After accounting for discrepancies such as demographics, neuroticism, and drug abuse, it was found that Cannabis use could be associated with but could not account for an increase in anxiety or mood disorders. Yet another study had the goal of deciphering the causal implications of a relationship between Cannabis use and anxiety, but remained unable to prove whether Cannabis use causes long-lasting anxiety disorders.

The general findings on relationships between Cannabis use and anxiety seem to reach one conclusion; there is no definitive evidence that Cannabis causes anxiety.

What we’re doing is flipping the script.

Instead of researching whether cannabis causes anxiety, we at the Cannabis Genomics Research Initiative are interested in looking at what Cannabis actually does.

In reality, certain varieties of Cannabis are already being used to treat anxiety disorders. This may be the reason, perhaps, for the high correlation between individuals with anxiety and Cannabis use. The National Epidemiologic Survey on Alcohol and Related Conditions conducted a study which found that a strong correlation between lifetime Cannabis use and traumatic experiences does not necessarily indicate a correlation with Cannabis Use Disorders (CUD) — which is using Cannabis even though it negatively affects your life.

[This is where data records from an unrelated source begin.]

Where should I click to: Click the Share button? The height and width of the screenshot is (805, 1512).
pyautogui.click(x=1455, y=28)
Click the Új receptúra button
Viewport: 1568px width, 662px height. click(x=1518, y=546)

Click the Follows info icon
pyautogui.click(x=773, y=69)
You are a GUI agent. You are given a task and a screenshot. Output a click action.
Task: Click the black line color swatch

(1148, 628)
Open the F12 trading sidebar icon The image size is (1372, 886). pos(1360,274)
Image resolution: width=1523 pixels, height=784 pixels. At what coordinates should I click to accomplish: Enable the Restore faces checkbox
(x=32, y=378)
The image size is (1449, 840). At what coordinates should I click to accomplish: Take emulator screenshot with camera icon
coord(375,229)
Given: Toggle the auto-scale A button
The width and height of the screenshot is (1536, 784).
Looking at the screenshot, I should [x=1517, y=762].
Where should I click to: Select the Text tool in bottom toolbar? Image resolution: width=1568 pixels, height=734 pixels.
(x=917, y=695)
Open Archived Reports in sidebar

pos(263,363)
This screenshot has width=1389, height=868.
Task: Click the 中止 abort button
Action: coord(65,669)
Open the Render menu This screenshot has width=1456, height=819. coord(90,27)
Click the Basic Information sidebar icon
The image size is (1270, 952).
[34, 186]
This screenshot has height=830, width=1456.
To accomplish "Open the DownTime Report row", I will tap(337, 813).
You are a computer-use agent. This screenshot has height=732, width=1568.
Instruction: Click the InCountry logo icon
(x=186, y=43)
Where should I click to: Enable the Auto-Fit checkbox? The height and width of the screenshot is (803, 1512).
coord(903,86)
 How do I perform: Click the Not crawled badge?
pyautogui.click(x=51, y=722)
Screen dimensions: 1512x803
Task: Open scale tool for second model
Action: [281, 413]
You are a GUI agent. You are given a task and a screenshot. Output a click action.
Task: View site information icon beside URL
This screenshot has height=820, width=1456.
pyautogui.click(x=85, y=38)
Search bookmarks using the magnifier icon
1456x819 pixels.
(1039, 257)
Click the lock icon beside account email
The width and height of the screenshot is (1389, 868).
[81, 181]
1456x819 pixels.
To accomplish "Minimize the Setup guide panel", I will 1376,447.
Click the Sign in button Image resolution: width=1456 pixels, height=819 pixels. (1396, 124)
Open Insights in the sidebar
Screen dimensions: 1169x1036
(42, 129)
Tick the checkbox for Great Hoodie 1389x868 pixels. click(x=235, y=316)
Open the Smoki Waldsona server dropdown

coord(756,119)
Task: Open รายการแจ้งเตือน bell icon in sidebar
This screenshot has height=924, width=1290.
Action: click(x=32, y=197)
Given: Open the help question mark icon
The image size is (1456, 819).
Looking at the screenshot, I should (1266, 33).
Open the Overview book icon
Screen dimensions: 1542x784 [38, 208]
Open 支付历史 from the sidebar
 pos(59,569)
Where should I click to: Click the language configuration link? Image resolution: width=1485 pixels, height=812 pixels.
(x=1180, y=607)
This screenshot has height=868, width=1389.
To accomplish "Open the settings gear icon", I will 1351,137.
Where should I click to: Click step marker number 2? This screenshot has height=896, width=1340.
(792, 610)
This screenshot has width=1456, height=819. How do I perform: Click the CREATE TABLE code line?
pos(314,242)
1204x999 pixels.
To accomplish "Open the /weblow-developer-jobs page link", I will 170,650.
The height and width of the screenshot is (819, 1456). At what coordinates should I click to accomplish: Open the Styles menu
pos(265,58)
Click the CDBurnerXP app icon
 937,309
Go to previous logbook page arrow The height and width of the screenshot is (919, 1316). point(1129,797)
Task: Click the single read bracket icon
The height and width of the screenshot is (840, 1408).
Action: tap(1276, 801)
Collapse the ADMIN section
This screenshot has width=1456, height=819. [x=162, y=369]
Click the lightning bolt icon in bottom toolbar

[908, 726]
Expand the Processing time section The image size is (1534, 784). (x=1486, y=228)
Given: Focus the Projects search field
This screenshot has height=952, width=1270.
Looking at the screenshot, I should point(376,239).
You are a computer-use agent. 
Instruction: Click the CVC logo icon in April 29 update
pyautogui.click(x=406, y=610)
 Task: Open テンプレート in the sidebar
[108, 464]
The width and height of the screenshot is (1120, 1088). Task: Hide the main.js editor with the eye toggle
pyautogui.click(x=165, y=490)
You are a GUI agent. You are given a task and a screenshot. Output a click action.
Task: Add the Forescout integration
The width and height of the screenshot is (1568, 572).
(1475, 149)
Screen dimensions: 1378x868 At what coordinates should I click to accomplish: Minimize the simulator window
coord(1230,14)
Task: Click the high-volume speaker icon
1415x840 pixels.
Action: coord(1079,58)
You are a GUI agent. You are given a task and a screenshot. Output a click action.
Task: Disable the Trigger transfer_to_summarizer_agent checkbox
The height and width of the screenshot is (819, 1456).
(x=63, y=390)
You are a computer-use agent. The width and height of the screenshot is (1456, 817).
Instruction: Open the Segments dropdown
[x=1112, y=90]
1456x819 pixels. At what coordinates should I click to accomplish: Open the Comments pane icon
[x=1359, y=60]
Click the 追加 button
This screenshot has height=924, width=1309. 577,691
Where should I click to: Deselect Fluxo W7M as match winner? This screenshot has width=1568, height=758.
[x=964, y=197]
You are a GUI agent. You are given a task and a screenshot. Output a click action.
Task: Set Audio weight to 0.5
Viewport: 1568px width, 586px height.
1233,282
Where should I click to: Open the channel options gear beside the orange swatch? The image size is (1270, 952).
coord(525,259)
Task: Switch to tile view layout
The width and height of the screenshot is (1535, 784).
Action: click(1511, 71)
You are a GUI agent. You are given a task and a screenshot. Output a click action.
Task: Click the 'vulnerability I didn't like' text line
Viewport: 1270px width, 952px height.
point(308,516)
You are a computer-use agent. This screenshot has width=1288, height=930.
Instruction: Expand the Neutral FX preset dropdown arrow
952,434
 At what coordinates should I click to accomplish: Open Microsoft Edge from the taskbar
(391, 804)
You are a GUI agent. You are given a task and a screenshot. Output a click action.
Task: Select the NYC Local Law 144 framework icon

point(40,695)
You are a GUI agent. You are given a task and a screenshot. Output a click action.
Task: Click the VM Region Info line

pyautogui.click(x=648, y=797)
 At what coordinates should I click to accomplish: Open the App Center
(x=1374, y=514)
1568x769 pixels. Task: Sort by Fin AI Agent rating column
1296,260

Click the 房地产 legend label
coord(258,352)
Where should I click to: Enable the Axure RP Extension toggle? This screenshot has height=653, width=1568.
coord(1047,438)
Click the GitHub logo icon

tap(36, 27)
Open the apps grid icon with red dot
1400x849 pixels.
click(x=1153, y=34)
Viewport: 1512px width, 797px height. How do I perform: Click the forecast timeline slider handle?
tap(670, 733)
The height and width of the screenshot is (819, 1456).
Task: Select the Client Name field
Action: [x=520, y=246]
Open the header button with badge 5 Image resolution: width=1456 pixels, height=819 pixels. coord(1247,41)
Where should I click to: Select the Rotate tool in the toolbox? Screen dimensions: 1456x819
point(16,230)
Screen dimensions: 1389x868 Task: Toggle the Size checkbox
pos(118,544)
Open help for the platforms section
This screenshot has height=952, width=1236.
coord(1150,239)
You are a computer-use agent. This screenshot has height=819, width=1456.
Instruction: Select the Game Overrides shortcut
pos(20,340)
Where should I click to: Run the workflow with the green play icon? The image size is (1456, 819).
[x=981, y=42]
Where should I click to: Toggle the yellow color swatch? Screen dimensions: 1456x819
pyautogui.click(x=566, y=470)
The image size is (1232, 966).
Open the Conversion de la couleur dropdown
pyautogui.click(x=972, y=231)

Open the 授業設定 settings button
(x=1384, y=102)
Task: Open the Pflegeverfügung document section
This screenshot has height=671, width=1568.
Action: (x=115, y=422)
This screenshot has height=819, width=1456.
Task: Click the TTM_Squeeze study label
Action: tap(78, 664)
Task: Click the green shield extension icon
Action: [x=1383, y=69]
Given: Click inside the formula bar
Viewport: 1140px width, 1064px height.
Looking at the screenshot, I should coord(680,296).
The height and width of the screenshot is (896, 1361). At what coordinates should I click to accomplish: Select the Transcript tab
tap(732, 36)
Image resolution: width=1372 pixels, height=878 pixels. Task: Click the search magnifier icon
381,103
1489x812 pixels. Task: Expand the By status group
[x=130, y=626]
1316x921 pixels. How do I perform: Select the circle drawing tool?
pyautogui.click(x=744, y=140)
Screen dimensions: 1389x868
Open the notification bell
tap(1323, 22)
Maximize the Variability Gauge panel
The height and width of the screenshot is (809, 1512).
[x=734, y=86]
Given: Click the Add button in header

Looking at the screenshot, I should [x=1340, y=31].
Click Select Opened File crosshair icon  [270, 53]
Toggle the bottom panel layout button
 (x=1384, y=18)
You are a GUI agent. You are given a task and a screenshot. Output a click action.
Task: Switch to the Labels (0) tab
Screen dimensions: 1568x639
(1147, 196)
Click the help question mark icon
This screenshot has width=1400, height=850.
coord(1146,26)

By the way, all of those anti drug campaigns — where a concerned mother would smash an egg with a frying pan with the ominous claim that drugs smash your brain — were worried about things like CUD. In other words, using Cannabis to treat trauma-related anxiety disorders has not been found to cause unhealthy dependence. What, then, does Cannabis use do for people suffering from anxiety disorders?

In a study done on a group of 5,672 United States veterans suffering from posttraumatic stress disorder (PTSD), there was a strong correlation between Cannabis use and PTSD symptoms. This correlation was especially significant when adjustments were made to account for concurrent anxiety and mood disorders. These individuals seem to think that Cannabis use does something for them. Why would someone suffering from anxiety pick up a pipe if smoking increased their stress?

While the use of Cannabis by those suffering from anxiety disorders is irrefutable, the data needs to be looked at from a new angle. Cannabis may not be the cause of anxiety disorders, but plenty of patients are utilizing it in hope of a solution.

Occasionally there’s a study that shows that. A study of 482 college students discovered that Cannabis was an effective treatment method for social anxiety disorders, as individuals who partook in the vaping experiment were frequently found to be more open to new experiences.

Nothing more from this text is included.